El presupuesto en infraestructuras de Trump es contradictorio

Los críticos dicen que las previsiones de PIB son demasiado optimistas

Los participantes potenciales no deberían tener mucha prisa

Donald Trump, la semana pasada en Connecticut (EE UU).
Donald Trump, la semana pasada en Connecticut (EE UU).

Los planes presupuestarios del presidente de EE UU, Donald Trump, son tan contradictorios en cuanto a infraestructuras como en temas más generales como la reforma fiscal. Las propuestas de esta semana supondrán 180.000 millones de euros más a lo largo de una década para movilizar inversiones de al menos 900.000 millones de euros. Pero el plan también reduce drásticamente los programas ya existentes.

Los críticos han acusado al equipo de Trump de doble contabilidad. El ex jefe del Tesoro Larry Summers dice que el marco general parece atractivo porque los diseñadores del presupuesto asumen que el PIB subirá un 3%, cuando la referencia es optimista de por sí porque supone que los recortes fiscales se pagarán solos al estimular el crecimiento.

Se puede decir que hay juegos de manos en la sección de infraestructuras. Se supone que los nuevos fondos estarán mejor orientados que los programas anteriores, de modo que atrarán la inversión privada, pero los detalles son escasos.

Para ser justos, entidades como Blackstone, que acaba de asociarse con Arabia Saudí, están haciendo cola para invertir. Y algunas ideas podrían resultarles atractivas, como la simplificación de los procesos de aprobación y la minimización de la participación de Washington cuando los funcionarios estatales y locales quieran atraer fondos privados. Hay planes para privatizar el sistema de tráfico aéreo, algo que lleva retrasándose demasiado tiempo. Y el plan recomienda aumentar la flexibilidad para la colaboración público-privada.

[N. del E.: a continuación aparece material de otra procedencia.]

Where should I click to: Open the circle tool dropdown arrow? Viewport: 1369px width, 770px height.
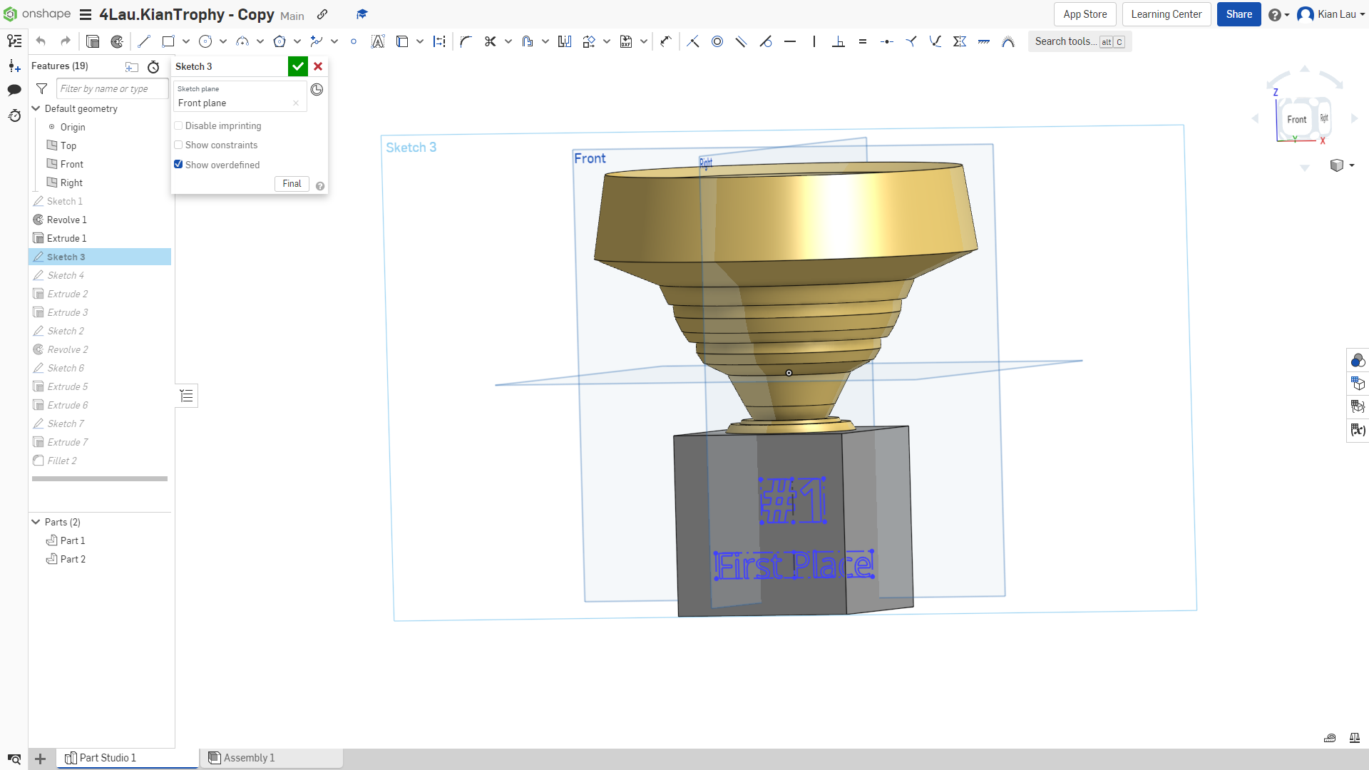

Sin embargo, incluso los matemáticos fantasiosos saben que los vagos planes fiscales de Trump requieren recortes de gastos para compensar el aumento previsto del 10% en el presupuesto de defensa, por ejemplo. El equipo de Trump ha identificado recortes en la red ferroviaria Amtrak, entre otros, que suman 2.000 millones de euros en el primer año.

Los documentos ni siquiera concuerdan con un plan presentado en octubre por asesores de Trump, que sugería exenciones fiscales para inversores privados en infraestructuras. Los participantes potenciales no deberían tener mucha prisa hasta que se pueda ver más allá del fuego de artificio.

Los autores son columnistas de Reuters Breakingviews. Las opiniones son suyas. La traducción, de Carlos Gómez Abajo, es responsabilidad de Cinco Días.